Als sich Sänger Ski „Dead L-vis“ (ex-Prime Sinister, Ski-King) und Gitarrist Peter „Kafka“ (ex-Fiddlers Green, Sonicslave) zusammengetan haben, hat sich auch sogleich eine Fanschar um Beloved Enemy gebildet. Grund ist sowohl der mitreißende Heavy-Goth-Rock, als auch die beeindruckende Stimme des Sängers, der seinen Namen allem Anschein nach nicht grundlos gewählt hat.
Wenn Beloved Enemy eins können, dann ist das rocken, und das tun sie auf „Enemy Mine“ nicht zu knapp.
Gleich der erste Song gibt die Richtung an: Up-Tempo Stücke und die sehr straight und kompromisslos gespielt werden.
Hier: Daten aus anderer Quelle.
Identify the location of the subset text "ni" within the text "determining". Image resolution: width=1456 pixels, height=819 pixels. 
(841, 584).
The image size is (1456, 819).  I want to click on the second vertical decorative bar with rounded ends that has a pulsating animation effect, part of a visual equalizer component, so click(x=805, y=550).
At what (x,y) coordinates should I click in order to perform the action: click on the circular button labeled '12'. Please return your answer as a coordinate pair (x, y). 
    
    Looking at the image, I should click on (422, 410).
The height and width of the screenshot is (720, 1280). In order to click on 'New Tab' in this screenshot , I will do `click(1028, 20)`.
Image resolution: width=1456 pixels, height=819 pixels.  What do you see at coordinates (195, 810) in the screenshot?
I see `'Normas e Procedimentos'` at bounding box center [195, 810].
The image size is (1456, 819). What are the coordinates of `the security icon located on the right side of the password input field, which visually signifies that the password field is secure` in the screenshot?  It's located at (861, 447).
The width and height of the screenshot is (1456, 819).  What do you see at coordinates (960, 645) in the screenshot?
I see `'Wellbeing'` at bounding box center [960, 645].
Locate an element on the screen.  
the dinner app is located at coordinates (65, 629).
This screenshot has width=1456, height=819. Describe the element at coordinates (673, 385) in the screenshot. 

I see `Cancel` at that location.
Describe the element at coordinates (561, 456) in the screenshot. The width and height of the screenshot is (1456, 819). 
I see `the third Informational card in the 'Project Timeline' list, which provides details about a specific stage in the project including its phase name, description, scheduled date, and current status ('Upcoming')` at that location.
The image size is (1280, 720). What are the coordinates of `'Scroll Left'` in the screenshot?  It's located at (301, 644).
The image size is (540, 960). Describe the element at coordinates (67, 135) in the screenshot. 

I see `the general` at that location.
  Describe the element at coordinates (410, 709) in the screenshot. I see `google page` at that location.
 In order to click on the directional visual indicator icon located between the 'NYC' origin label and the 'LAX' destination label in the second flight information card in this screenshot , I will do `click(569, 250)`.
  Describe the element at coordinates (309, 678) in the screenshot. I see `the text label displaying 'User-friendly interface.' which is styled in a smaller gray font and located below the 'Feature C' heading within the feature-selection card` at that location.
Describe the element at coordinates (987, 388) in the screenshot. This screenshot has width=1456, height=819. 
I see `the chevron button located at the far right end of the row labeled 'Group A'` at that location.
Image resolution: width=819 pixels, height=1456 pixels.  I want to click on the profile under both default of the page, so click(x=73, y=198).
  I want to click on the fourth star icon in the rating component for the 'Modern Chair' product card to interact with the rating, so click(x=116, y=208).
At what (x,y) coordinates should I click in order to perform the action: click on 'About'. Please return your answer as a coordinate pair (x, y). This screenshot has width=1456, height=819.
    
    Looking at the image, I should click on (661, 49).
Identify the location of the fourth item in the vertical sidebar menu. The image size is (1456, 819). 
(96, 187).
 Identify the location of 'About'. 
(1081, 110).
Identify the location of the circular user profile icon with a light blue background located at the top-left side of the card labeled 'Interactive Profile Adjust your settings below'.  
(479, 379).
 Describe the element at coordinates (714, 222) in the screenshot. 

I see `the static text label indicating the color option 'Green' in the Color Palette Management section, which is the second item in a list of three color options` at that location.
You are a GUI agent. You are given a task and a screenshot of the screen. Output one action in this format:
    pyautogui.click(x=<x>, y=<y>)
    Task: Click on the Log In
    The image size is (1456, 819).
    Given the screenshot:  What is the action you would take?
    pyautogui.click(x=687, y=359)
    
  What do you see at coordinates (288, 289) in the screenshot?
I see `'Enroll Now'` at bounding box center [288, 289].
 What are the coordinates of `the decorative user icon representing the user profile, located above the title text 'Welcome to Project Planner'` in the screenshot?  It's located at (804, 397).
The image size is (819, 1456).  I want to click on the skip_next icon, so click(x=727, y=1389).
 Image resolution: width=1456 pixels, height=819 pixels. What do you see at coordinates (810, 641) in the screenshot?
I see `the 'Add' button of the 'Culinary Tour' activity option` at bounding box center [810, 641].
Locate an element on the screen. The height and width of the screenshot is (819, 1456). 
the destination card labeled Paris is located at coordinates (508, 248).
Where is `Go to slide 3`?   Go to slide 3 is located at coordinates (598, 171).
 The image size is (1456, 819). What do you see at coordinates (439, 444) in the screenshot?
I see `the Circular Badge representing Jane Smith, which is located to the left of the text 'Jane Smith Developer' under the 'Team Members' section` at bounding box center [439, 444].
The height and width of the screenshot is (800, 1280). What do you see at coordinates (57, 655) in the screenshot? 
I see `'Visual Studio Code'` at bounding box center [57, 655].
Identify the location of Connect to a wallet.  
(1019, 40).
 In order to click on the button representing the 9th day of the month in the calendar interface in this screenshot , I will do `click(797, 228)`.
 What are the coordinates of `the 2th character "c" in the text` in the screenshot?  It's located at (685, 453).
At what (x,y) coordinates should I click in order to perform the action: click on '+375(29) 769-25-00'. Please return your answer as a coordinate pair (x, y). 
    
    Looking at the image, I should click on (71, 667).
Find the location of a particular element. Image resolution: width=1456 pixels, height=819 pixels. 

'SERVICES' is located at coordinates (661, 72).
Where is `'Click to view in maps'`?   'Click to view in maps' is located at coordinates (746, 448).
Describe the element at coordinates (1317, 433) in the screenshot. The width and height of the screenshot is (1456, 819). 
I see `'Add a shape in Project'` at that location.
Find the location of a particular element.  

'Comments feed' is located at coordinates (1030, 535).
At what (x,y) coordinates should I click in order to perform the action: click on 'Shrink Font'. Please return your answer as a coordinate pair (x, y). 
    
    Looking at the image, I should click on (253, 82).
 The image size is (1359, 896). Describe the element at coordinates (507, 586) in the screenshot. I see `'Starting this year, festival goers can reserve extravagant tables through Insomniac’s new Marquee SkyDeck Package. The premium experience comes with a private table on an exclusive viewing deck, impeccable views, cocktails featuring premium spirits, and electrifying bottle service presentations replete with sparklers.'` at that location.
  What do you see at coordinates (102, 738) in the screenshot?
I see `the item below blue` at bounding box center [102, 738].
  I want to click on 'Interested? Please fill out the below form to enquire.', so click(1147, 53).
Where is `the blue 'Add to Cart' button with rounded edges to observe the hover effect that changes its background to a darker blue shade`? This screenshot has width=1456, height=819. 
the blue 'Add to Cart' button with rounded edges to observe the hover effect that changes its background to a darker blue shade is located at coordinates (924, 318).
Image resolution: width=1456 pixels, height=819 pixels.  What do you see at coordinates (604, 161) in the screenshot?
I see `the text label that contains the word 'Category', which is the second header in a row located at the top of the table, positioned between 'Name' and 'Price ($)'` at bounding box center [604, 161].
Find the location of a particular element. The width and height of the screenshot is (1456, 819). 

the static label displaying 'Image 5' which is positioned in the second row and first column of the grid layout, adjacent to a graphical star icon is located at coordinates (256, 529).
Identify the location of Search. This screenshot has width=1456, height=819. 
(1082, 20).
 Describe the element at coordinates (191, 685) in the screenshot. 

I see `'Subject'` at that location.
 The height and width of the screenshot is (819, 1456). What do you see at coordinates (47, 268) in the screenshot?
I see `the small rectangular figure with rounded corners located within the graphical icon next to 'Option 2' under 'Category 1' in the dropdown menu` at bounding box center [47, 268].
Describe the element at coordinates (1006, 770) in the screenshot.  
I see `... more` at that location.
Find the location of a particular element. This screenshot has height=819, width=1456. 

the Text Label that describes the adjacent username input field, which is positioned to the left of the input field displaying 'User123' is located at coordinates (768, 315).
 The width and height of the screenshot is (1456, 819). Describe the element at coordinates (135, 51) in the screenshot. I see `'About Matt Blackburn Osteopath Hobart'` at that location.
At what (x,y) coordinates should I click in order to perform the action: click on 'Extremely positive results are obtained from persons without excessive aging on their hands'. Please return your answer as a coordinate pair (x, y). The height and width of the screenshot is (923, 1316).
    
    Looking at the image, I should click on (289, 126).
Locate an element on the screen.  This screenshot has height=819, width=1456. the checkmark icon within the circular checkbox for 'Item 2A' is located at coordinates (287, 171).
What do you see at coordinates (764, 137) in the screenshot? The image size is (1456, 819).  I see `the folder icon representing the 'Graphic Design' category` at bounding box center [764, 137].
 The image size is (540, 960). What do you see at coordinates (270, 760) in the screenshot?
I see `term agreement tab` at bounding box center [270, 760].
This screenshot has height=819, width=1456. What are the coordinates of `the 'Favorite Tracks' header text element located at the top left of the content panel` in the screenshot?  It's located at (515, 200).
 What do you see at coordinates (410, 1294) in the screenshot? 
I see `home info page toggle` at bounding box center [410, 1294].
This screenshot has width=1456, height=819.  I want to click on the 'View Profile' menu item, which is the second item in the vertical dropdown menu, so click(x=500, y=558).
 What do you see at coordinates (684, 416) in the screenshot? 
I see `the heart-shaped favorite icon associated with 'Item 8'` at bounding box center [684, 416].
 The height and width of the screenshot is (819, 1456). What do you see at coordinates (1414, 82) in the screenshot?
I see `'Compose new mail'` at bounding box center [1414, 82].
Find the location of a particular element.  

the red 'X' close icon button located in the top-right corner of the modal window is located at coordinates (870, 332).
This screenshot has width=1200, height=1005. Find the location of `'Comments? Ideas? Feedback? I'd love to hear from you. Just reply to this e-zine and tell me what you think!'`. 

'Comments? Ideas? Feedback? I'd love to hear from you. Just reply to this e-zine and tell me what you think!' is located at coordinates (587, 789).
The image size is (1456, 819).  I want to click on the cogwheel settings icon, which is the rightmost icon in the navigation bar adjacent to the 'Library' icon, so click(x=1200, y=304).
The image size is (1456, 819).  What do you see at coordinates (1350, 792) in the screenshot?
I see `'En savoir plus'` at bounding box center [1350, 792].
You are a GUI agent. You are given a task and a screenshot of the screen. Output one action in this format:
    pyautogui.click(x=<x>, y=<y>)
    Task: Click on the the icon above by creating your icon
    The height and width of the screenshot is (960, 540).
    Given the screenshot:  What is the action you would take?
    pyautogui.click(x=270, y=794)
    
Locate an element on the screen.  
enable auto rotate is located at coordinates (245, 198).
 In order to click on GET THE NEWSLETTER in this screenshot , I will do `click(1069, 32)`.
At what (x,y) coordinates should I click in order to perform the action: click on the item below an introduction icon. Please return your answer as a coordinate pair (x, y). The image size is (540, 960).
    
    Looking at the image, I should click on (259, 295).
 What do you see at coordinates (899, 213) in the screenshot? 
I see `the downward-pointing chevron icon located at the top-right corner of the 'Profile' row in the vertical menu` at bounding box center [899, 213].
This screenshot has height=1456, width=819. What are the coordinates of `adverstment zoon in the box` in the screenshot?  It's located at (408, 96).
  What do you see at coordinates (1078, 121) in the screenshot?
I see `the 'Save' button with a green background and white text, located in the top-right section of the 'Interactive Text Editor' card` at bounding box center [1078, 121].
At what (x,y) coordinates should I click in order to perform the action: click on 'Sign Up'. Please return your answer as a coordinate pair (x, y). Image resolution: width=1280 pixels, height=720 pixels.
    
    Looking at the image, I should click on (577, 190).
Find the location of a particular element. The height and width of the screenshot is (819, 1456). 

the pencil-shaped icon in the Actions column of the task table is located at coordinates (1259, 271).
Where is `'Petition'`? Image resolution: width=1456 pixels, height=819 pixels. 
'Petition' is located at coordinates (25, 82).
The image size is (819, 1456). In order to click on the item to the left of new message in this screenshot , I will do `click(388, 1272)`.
Der Industrialeinfluss steht nicht so sehr im Vordergrund, eher unterstützen dezente Keyboardflächen im Hintergrund die kraftvollen Songs, die immer wieder durch langsamere Passagen ihre Akzente erhalten.
Eine erste Atempause gibt es mit „The Other Side“. Hier zeigt Sänger „Dead L-vis“ die Bandbreite seines sehr beeindruckenden Sprachorgans. Und dieses klingt tatsächlich gerade in den ruhigeren Passagen nach dem toten Sänger. Das wiederrum macht die komplette Musik interessant, es ist neu, frisch und was völlig anderes, was man sonst in diesem Sektor zu hören kriegt. Hier wird gezielt nicht verzerrt, sondern mit einer bis dato einzigartigen Komposition gearbeitet. Beloved Enemy gehen von dem typischen Klischee weg hin zum vocalorientiertem Rock. Eben mit Gothic-Rock-Komponenten.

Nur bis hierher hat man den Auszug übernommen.